January 10th, 2015 at 4:53 PM ^

Have you seen anything about the 2024 bid Boston is submitting? It's basically proposing using Harvard, MIT, BC, BU and UMass-Boston facilities and converting the Olympic Village into UMass housing after the games. They figure big money donors will pay for upgrades because of the prestige of Harvard Stadium hosting Olympic events.

At the very least, using Chicago as an example, I don't know why they can't schedule almost everything between Soldier Field, the United Center, UIC Pavilion (maybe even Allstate Arena and the Sears Centre) and temporary structures on Chicago Park District property. The World Cup in Brazil was a great case-in-point to how wasteful it is to build stadiums for one summer.

Building a permanent Olympic site would be really interesting but seems politically impossible. For the Winter Games especially I can't imagine any of the US, Russia or Canada permanently giving up home ice.

Lancer

January 8th, 2015 at 10:37 PM ^

So much of that talent comes from the Greater Toronto Area. If this trend continues, Tornoto can one day rival New York and Chicago. I am very excited as a Canadian, especially with the Raptors having a great season. 

LSAClassOf2000

January 8th, 2015 at 10:38 PM ^

I know the thread is more NBA-centric, but you'll see plenty more in the future, and several of these guys are impact players. NorthPoleHoops had a listing of Canadians currently in the college ranks - LINK. The article is from October, so it is a bit dated, but it should be fairly current all the same. 

bacon1431

January 8th, 2015 at 11:03 PM ^

That's still a pretty bad team. But night and day compared to 10 years ago and beyond. I long for the day that Olympic basketball is compelling. As of right now I root for other countries because they're that big of underdogs vs the US

VCavman24

January 8th, 2015 at 11:33 PM ^

I'm not saying they will win soon, rather that they'll qualify for the Olympics and with the trend of more Canadian basketball player in the next 10 or so years they could have some competitive squads.

mtlcarcajou

January 9th, 2015 at 12:08 AM ^

Olynyk and Wiggins have ridiculous potential, especially Olynyk considering he is extremely difficult to defend when his outside shot is on. 

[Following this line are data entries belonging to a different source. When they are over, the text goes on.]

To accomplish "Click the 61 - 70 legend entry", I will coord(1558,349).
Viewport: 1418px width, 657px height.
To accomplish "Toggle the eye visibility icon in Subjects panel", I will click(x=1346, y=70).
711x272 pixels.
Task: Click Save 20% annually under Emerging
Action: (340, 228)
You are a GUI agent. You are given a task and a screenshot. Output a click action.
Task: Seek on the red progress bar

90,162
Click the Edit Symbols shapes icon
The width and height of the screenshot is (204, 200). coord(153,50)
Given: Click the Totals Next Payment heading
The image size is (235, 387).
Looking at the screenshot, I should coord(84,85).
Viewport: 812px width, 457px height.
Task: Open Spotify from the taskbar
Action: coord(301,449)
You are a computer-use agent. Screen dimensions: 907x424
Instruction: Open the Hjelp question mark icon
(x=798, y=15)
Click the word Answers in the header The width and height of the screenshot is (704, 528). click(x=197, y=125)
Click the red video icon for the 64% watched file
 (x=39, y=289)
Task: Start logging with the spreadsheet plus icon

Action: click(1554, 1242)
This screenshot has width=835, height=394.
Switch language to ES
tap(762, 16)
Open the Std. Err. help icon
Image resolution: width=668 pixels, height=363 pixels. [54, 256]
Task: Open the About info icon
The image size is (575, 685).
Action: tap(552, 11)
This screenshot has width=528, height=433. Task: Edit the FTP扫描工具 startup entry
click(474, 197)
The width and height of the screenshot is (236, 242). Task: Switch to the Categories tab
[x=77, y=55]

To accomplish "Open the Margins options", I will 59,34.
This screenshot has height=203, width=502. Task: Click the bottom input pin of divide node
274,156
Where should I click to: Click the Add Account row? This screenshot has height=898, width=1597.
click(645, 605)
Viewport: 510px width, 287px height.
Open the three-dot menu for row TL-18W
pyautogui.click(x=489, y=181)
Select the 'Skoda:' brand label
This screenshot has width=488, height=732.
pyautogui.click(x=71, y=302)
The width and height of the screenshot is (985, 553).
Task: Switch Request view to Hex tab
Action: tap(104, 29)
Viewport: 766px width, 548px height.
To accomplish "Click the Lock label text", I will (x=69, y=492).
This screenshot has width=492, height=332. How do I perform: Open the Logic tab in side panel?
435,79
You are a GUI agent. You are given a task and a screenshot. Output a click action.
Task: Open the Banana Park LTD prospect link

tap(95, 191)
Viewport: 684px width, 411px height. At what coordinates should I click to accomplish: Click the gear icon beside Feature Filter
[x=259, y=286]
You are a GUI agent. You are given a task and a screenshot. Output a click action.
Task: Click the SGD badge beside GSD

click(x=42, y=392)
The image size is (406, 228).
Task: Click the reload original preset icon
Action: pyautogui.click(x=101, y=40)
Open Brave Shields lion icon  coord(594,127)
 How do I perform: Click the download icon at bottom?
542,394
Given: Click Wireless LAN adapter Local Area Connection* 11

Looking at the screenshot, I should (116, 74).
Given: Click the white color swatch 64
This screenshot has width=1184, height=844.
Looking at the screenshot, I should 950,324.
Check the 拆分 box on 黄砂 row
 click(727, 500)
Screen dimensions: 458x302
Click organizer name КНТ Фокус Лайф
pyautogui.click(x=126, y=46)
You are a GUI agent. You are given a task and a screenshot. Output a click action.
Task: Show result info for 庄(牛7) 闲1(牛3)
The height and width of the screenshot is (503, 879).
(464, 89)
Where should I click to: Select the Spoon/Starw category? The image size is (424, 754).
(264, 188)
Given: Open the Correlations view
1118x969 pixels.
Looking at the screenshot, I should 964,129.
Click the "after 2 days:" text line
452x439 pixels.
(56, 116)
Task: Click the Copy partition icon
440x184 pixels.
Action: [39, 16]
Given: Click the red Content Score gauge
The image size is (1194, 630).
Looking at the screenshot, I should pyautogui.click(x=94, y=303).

They get hot, guys like Nik (Heslip, etc.) would have a spot-up field day. 

One good interior defender and 5 years away, they could be very deadly in time as an all-out attacking force. Just need some LMU jerseys and a bit of Westhead run-run gameplanning...

gwkrlghl

January 9th, 2015 at 7:42 AM ^

Both founded in 1995 and the kids who saw them as kids are grown up now. I think Nik said the Raptors were part of the reason he started playing.

Same reasoning behind why there's a boom in hockey talent from Arizona and Texas - the Coyotes and Stars.

mtlcarcajou

January 9th, 2015 at 9:17 AM ^

He has mentioned this several times. It's changed the bball culture in Canada completely. Kids like Nik and Wiggins are the tip of a very big iceberg.

The Grizz were pretty sad-sack, I was out there when they were starting up, but the local HS basketball scene in BC is already pretty big (Steve Nash, etc.). But all will be dwarfed by Toronto. 

Drake and the Leafs are probably the best publicity for basketball there!